Una de las respuestas de Anne había sido la advertencia de su hermano, recortada de su carta y pegada en una nueva hoja de papel, seguida de la siguiente frase en inglés: «Ésa es mi intención, querido hermano».

Harry se había reído, pero no había dejado de escribirle en ruso. Seguramente ella se tomaba el tiempo de leer y traducir, porque cuando le contestaba a menudo le formulaba preguntas sobre cosas que él había escrito.

Era una correspondencia amena; Harry esperaba siempre ansioso sus cartas.

A Edward no le escribía. Antes solía hacerlo, pero paró al darse cuenta de que él nunca le devolvería el gesto.

– Los niños están bien -continuó Harry. Anne tenía cinco hijos, todos chicos menos la última. Él se preguntaba qué aspecto tendría ahora su hermana; no la había visto desde que se fue al ejército.

Entonces se reclinó en su silla, esperando. Lo que fuese. Que Edward hablara, que se moviera o que le diese una patada a la pared. Principalmente esperaba que le pidiese un adelanto de la mensualidad, ya que seguramente ésa era la razón de su presencia allí. Pero Edward no dijo nada y se limitó a arrastrar la punta del pie por el suelo, enganchando el borde de la alfombra de tonos oscuros y levantándolo antes de volver a bajarlo de un talonazo.

– ¿Edward?

– Será mejor que leas la carta -dijo Edward con brusquedad mientras se disponía a marcharse-. Han dicho que era importante.

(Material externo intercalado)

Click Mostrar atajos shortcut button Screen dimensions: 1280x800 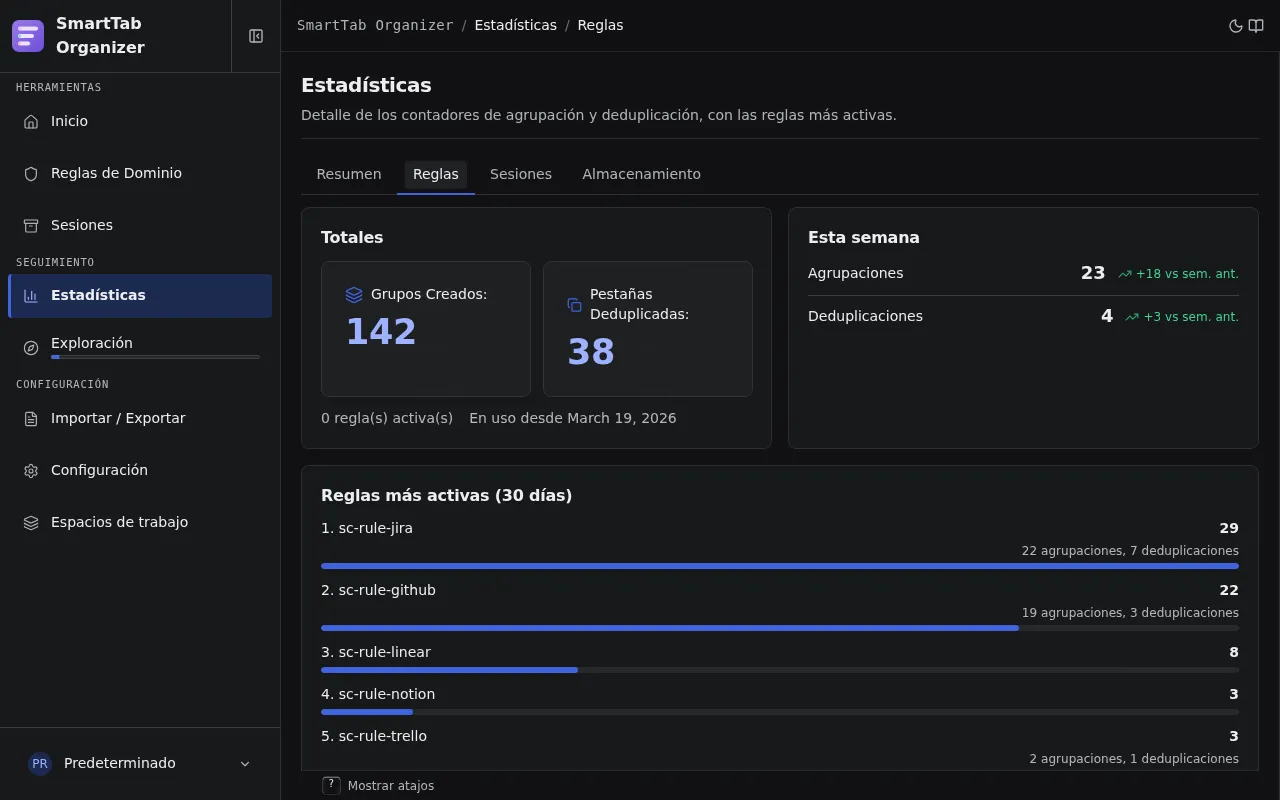click(379, 786)
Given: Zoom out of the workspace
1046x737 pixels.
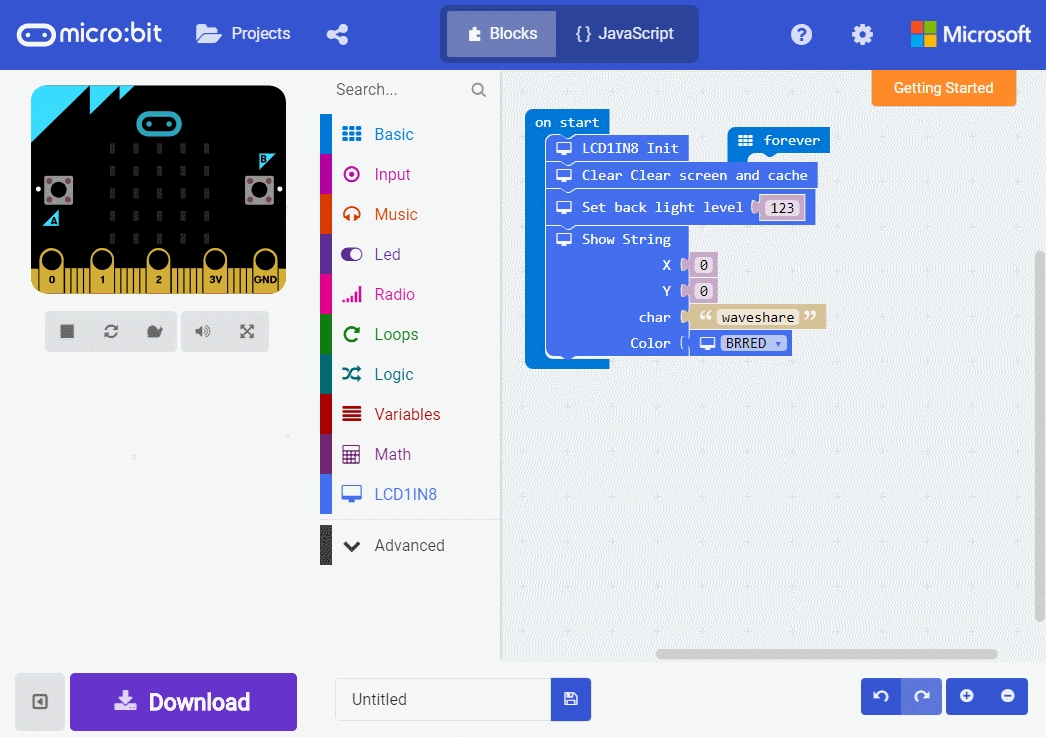Looking at the screenshot, I should click(1007, 696).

Harry aguardó a que se hubiera marchado y a continuación cogió la misiva del Departamento de Guerra. No era habitual que contactasen con él de esta manera; normalmente mandaban a alguien que le entregaba los documentos en mano. Giró el sobre, usó el dedo índice para romper el sello y luego lo abrió.

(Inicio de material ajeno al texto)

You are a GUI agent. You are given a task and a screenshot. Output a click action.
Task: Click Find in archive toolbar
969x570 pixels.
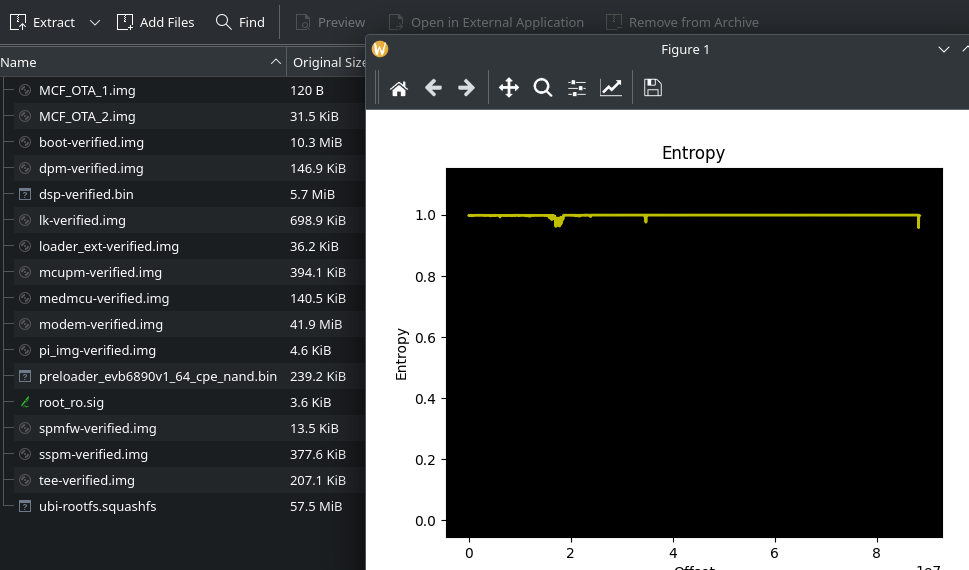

La carta era breve, únicamente de dos frases, pero clara. Harry tenía que personarse de inmediato en las oficinas del Edificio de la Caballería Real Británica de Whitehall.

Refunfuñó. Algo que requiriese su presencia física no podía ser bueno. La última vez que lo convocaron fue para ordenarle que se hiciese pasar por la niñera de una anciana condesa rusa. No se separó de su lado en tres semanas. Ella se quejó del calor, de la comida, de la música… De lo único que no se quejó fue del vodka, pero porque se lo había traído consigo.

Y, además, insistió en compartirlo con él. Comentó que hablando Harry ruso tan bien como hablaba, no podía beber aquella bazofia británica. La verdad es que en ese aspecto le recordaba un poco a su abuela.

Pero Harry no bebió, ni siquiera una gota, y se pasó noche tras noche derramando el contenido de su vaso en una maceta.

Por extraño que parezca, la planta creció. Muy posiblemente el mejor momento de la misión fue cuando el mayordomo se quedó mirando con asombro el milagro botánico y dijo: «No pensé que esta planta daría flores».

Aun así, no tenía ganas de repetir la experiencia. Por desgracia, casi nunca podía permitirse el lujo de decir que no. Lo cual no dejaba de ser curioso, porque lo necesitaban. Los traductores del ruso no abundaban precisamente. Y, sin embargo, daban por sentado que cumpliría sus órdenes sin chistar.

Harry contempló fugazmente la posibilidad de concluir la página en la que estaba trabajando antes de salir, pero decidió no hacerlo. Lo mejor sería sacárselo de encima cuanto antes.

Y, además, la condesa había regresado a San Petersburgo, era de suponer que para protestar por el frío, el sol y la falta de caballeros ingleses obligados a atender todos sus deseos.

Sea lo que fuere lo que quisieran de él, seguro que no sería tan horrible como la misión anterior.